▶ **INPUT MATERIAL**:
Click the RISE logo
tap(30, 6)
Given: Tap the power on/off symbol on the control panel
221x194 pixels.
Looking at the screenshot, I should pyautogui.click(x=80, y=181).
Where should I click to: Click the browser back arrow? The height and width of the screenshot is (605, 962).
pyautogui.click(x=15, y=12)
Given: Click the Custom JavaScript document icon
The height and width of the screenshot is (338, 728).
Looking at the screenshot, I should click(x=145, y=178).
==
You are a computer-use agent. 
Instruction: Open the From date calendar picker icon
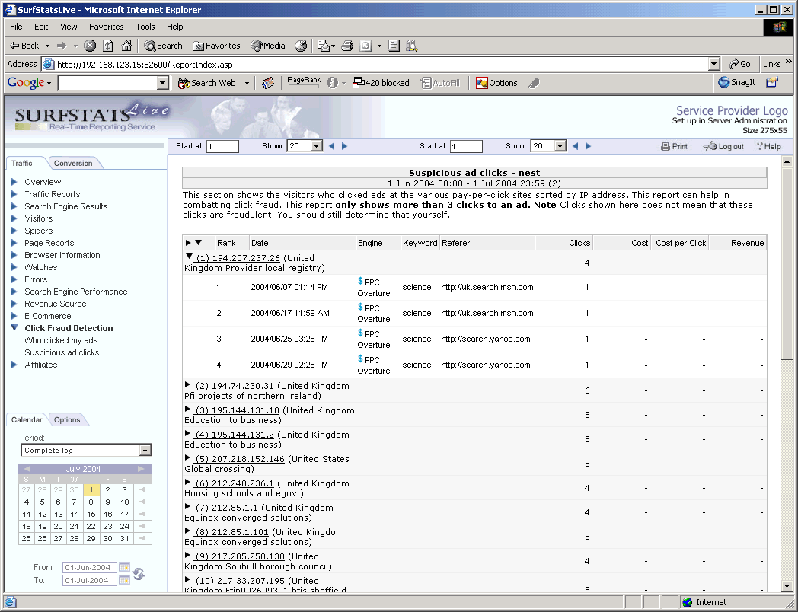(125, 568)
==
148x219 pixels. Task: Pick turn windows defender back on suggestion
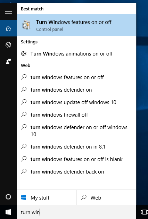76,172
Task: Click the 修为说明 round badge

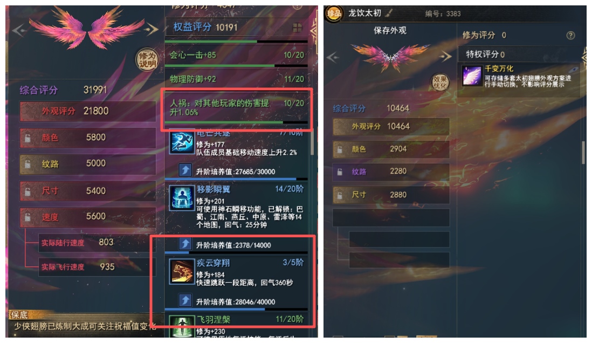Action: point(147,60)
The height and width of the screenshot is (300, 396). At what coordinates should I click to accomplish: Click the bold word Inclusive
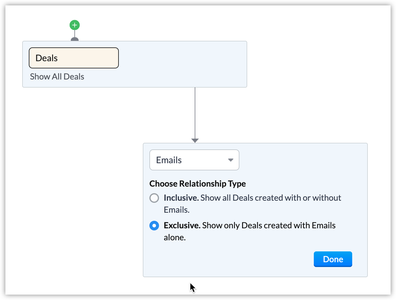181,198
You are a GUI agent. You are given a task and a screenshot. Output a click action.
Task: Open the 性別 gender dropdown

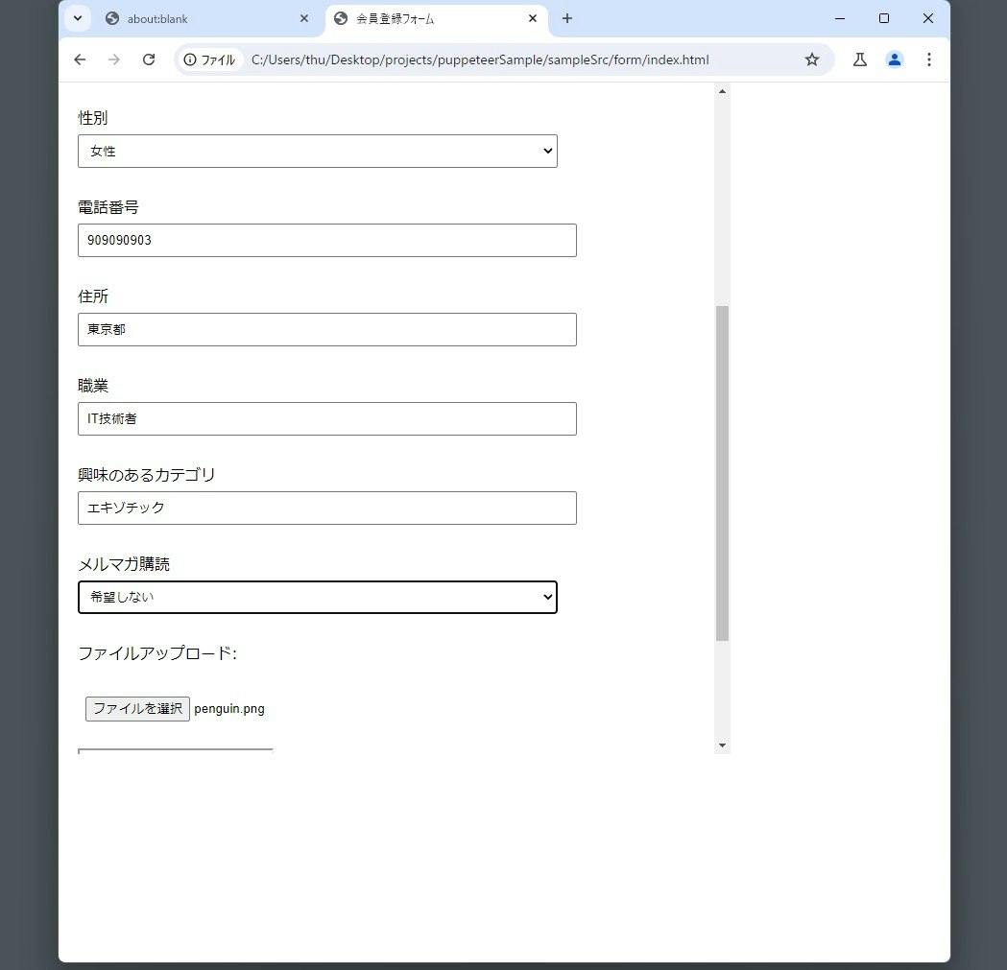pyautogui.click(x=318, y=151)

▶ **EXERCISE GOAL**:
Please find every line in the records that contains the word "agent", and copy it out.

▶ **ANSWER TO THIS PROBLEM**:
You are a computer-use agent. 
You are a GUI agent. You are given a task and a screenshot. Output a click action.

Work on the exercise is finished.